Race-day temperatures dropped to within a degree of the event's all-time record low at the 7am start, with a stiff north-westerly that turned the long Smithfield Street Bridge into a wind tunnel. Organisers said the cold did little to dampen turnout — entry numbers had already climbed past the 52,000 mark for the marathon, half marathon, 5K, marathon relay and kids races, the largest combined field in the event's 17-year history. Pittsburgh now sits firmly inside the second tier of US spring marathons by participation, behind only Boston and the New York event for sheer scale.

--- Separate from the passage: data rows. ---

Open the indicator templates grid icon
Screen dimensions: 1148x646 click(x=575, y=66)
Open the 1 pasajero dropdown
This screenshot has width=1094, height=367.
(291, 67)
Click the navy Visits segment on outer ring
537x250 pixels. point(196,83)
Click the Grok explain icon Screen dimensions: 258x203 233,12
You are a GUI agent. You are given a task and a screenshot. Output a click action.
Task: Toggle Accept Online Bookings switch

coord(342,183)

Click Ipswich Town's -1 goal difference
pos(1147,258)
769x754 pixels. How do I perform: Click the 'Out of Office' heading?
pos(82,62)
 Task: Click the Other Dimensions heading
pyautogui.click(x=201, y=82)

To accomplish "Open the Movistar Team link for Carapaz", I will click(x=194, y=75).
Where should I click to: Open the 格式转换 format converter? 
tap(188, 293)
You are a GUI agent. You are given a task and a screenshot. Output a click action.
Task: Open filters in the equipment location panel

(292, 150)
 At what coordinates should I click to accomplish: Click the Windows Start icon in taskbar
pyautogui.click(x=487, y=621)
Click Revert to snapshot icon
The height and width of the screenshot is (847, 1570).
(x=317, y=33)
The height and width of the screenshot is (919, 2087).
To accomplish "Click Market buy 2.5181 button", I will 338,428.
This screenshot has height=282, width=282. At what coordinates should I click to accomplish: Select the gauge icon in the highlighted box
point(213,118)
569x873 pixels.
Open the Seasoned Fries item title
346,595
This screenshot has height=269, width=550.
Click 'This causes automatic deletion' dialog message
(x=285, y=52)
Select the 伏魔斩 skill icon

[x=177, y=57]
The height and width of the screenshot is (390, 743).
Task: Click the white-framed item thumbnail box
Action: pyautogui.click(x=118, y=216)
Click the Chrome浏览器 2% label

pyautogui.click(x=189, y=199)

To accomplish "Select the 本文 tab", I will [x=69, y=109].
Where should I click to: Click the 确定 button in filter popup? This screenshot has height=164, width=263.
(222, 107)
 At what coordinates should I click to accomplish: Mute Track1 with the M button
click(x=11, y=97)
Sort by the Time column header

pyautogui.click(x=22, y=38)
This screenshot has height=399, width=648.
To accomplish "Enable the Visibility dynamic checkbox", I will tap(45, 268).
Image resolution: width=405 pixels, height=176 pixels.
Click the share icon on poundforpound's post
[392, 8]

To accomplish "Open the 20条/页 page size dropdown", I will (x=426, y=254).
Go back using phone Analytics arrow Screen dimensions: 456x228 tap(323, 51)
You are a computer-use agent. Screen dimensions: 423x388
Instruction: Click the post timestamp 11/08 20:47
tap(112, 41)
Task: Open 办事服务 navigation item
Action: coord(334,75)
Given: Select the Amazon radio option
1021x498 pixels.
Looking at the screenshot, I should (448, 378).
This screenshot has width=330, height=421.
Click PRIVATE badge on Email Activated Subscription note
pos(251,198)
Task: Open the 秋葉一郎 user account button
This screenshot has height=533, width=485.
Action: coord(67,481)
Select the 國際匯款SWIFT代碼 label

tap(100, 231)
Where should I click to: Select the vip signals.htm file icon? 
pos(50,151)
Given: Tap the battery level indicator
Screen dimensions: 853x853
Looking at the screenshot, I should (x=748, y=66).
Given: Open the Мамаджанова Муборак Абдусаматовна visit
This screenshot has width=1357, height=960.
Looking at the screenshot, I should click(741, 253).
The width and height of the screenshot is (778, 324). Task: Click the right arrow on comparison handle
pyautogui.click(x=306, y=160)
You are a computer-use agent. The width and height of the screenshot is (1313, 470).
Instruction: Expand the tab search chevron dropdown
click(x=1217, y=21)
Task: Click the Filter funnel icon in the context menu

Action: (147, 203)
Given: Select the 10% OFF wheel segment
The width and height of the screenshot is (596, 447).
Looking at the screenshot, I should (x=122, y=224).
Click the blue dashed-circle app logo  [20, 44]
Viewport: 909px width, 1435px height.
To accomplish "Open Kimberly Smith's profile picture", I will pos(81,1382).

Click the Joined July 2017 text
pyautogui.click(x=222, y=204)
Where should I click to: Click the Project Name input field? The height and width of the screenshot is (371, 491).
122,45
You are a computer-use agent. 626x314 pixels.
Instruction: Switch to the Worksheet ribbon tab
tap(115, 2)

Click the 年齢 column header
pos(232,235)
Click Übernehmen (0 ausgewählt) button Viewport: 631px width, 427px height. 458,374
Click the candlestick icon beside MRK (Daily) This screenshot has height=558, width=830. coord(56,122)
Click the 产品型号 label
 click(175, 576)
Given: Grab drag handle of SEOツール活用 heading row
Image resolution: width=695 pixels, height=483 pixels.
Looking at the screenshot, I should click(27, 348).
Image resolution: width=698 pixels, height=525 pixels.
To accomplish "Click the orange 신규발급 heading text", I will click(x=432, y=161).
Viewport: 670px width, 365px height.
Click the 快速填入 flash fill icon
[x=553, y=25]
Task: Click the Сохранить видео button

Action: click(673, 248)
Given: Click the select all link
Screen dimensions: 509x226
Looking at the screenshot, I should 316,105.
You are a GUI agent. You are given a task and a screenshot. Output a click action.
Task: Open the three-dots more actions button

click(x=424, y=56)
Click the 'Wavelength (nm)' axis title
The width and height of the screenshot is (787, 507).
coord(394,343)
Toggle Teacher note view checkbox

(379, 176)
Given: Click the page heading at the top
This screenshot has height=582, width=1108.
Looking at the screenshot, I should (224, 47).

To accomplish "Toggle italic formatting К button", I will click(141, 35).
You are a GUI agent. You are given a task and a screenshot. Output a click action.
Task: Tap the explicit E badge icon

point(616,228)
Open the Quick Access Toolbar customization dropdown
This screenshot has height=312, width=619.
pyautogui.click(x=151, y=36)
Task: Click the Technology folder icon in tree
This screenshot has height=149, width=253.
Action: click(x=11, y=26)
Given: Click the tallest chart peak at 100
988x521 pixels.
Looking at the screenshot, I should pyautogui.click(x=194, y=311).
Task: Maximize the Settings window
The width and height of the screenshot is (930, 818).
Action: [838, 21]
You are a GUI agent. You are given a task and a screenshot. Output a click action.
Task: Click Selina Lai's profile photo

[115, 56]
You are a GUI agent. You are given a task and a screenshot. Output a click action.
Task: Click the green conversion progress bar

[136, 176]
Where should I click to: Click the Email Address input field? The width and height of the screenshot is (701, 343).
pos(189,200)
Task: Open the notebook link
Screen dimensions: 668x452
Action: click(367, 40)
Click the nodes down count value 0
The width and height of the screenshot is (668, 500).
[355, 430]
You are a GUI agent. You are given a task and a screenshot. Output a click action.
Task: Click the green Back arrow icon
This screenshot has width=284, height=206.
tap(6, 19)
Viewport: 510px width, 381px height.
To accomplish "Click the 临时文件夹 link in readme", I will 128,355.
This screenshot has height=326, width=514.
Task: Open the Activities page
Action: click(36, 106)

Loevner's winning time is some way short of the Pittsburgh course record but caps an encouraging spring for a runner who has bounced between the marathon and the trail circuit since college. Bareikis, meanwhile, will use the result to launch a summer block targeting an autumn marathon abroad, and confirmed at the post-race press conference that she intends to defend her title for a fourth time in 2027 — a feat that, if pulled off, would put her clear of the field in the city's record book and make a strong case for a permanent place on the Steel City finish-line wall.